Listed records.
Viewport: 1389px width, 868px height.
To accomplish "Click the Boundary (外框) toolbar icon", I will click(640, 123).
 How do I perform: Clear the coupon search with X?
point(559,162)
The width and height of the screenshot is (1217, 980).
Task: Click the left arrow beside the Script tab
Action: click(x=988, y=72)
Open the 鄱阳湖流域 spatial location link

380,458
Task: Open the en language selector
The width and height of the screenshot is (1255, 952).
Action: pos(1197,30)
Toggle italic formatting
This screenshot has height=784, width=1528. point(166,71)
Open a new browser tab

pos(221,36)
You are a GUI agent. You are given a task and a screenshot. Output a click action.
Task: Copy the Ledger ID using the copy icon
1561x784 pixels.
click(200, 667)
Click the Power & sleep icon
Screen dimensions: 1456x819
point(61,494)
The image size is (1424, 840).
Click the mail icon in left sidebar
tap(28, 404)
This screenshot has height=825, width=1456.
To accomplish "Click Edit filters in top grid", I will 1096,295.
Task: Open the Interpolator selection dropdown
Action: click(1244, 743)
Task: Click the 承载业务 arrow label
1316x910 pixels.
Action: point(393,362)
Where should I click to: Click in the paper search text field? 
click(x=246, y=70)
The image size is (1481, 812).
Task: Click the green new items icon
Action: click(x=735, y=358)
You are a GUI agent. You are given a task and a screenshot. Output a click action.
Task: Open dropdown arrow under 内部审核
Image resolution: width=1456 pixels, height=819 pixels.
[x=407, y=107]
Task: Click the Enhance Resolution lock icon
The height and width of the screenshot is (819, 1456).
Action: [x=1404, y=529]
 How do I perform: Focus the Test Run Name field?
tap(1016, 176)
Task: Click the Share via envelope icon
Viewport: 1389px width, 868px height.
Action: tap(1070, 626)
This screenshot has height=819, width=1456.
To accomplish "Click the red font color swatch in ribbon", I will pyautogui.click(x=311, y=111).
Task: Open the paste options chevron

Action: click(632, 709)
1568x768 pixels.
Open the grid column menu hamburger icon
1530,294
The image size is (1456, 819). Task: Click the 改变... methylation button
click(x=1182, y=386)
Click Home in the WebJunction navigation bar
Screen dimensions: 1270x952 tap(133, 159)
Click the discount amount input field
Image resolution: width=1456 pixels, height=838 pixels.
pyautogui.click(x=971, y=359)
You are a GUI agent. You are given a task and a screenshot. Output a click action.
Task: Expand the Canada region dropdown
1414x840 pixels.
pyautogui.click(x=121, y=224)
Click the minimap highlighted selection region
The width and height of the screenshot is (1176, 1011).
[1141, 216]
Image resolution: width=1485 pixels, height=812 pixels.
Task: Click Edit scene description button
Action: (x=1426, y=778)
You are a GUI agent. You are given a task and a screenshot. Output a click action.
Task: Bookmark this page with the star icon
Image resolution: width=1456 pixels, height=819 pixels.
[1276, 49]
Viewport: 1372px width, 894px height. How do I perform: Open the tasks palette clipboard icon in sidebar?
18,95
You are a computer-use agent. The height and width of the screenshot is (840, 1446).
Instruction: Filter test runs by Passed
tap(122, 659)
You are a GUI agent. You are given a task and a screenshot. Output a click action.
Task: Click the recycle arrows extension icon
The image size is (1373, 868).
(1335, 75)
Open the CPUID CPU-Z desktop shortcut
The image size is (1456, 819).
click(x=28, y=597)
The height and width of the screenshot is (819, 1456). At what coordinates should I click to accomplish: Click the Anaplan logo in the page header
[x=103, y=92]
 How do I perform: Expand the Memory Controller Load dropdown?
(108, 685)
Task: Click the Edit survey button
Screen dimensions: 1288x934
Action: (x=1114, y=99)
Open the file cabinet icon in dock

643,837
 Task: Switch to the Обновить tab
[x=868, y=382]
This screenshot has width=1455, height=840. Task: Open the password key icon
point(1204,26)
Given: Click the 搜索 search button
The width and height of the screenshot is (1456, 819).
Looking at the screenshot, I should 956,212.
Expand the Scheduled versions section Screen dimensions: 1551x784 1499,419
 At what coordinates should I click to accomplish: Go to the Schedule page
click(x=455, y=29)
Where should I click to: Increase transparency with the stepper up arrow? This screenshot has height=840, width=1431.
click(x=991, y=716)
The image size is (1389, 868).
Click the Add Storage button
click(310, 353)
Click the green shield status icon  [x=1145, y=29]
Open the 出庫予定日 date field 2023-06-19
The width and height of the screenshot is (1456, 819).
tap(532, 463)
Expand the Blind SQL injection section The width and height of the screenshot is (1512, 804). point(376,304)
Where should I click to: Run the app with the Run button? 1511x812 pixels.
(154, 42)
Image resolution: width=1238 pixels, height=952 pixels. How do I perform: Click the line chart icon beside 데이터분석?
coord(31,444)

What the task asks.
Check the listing above for lines containing the string "region", and copy each one.

Response to this task.
Task: Expand the Canada region dropdown
Click the minimap highlighted selection region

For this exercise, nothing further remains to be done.